What do you recommend instead? Standard floating-point ("float"/"double"), fixed-point arithmetic with thousandths (or smaller) of the minor unit, arbitrary-precision decimal numbers, or something else entirely?
A string type. As parent says: it completely bypasses the problem. Save the numbers between double quotes and be done with it.
Do not throw away any precision in finance/money computation, regardless what/ how you are doing it.
In C# e.g., there is type decimal for those computations.
Floating point value stored multiplied by 10^8. That gives you a huge integer, but it's extremely accurate, especially for US denominated currencies. Easily transformed into floating point numbers for reporting/etc.
I think what matters most is your database and API representation, as well as having consistent and well-defined rounding rules.
I largely agree with TFA: Round explicitly and consistently whenever you cross a boundary, i.e. database persistence and internal API calls.
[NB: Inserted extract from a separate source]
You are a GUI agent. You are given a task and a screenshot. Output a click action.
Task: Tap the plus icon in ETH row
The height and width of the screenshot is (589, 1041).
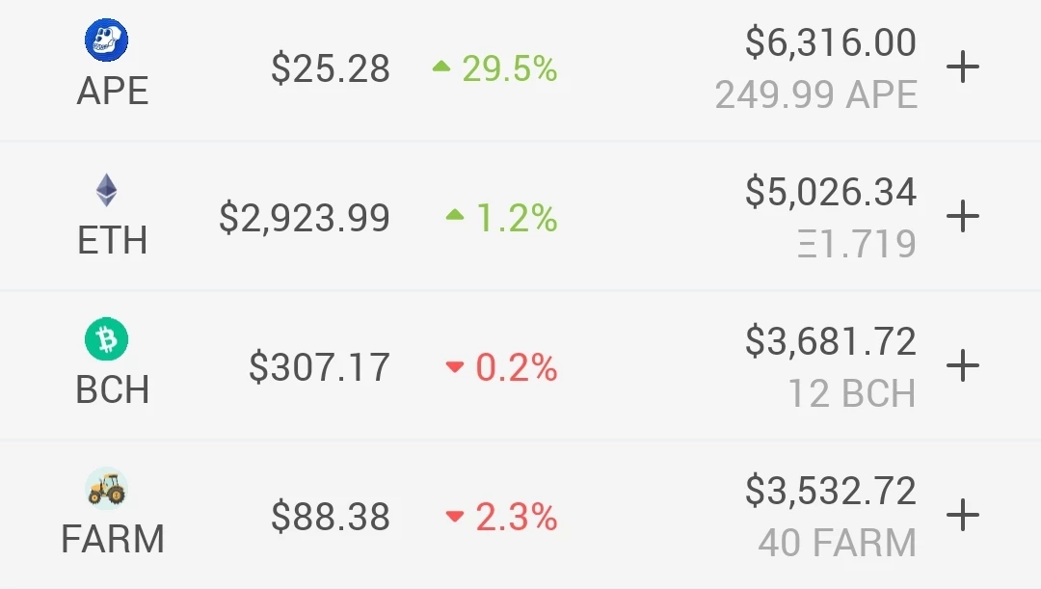click(963, 217)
Use whatever works for your required business case internally (i.e. inside of procedures calculating some function of one or more input amounts). This can be regular old floats/doubles if you absolutely know what you're doing, or BigDecimal if you aren't and would rather suffer slightly slower performance than having to talk to an auditor about IEEE 754 rounding modes, or even minor-amount integers (yes, even though I just said to not use them – but you'll want to ABSOLUTELY NEVER leak them outside of your system, including your data/analytics pipeline, which might have different ideas about financial amounts than your business logic implementing a nice custom monetary type).